(no title)
mpercy
|
7 years ago
FWIW, we implemented dynamic consensus membership change in Kudu way back in 2015 (https://github.com/apache/kudu/commit/535dae) but presumably that was after the fork. We still haven't implemented leader leases or distributed transactions in Kudu though due to prioritizing other features. It's very cool that you have implemented those consistency features.
kmuthukk|7 years ago
Thanks for correcting me on the dynamic consensus membership change.
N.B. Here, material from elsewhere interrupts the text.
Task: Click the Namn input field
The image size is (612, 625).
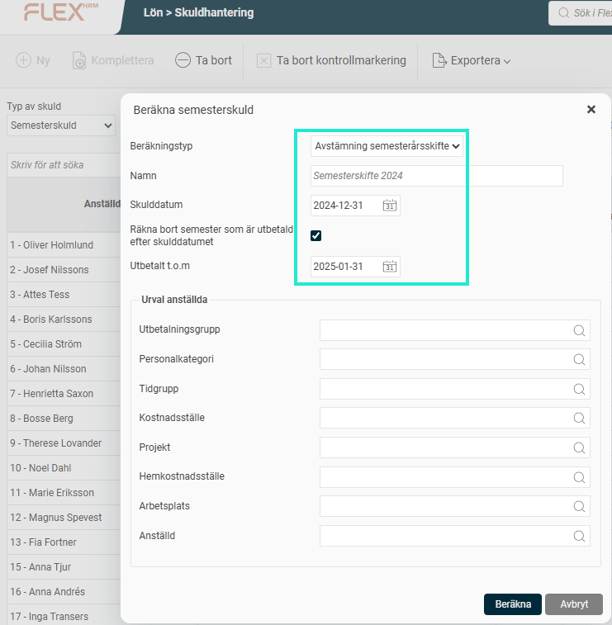Action: pyautogui.click(x=435, y=176)
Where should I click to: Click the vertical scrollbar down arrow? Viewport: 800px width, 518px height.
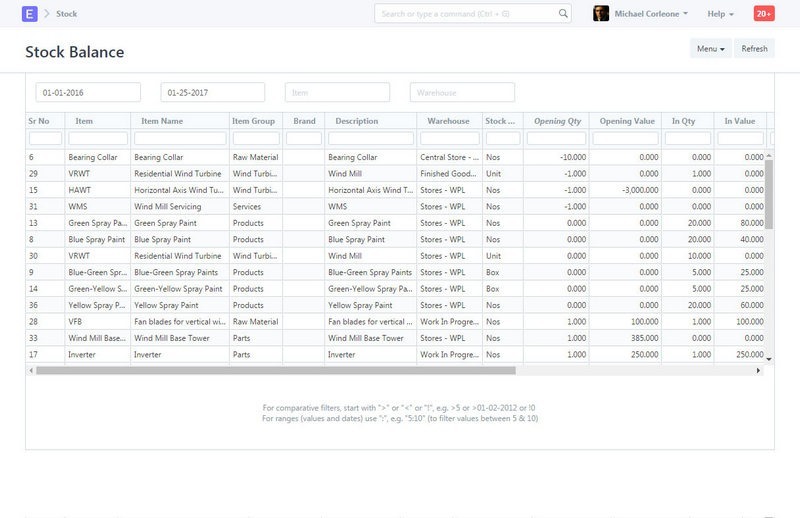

Looks like the basic support was indeed there, but several important enhancements were needed (for correctness and usability).
- To make the "online" piece of the membership change work correctly we added support for LEARNER (PRE VOTER) role (where the new member enters in a non-voting mode till it's caught up). https://github.com/YugaByte/yugabyte-db/commit/909d26e31ecd0....
- Load Balancing (which uses the membership changes) is automatic. (https://github.com/YugaByte/yugabyte-db/commit/e4667eb7ec0e6...)
- Remote bootstrap (due to membership changes) also has undergone substantial changes given that YugaByte DB uses a customize/extended version of RocksDB as the storage engine and does a tighter coupling of Raft with RocksDB storage engine. (https://github.com/YugaByte/yugabyte-db/blob/master/docs/ext...)
- Dynamic Leader Balancing is also new-- it causes leadership to be proactively altered in a running system to ensure each node is the leader for a similar number of tablets.
regards, Kannan
mpercy|7 years ago
I'm curious if you did anything to prevent automatic rebalancing from being triggered at a "bad time" or have throttled it in some way, or whether moving large amounts of data between servers at arbitrary times was not a concern.
I am also curious if you added some type of API using the LEARNER role to support a CDC-type of listener interface using consensus.
By the way, we also recently added support for rack/location awareness in a series of patches including https://github.com/apache/kudu/commit/ebb285
We should really start some threads on the dev lists to periodically share this type of information and merge things back and forth to avoid duplicating work where possible. I know the systems are pretty different at the catalog and storage layers but there are still many similarities.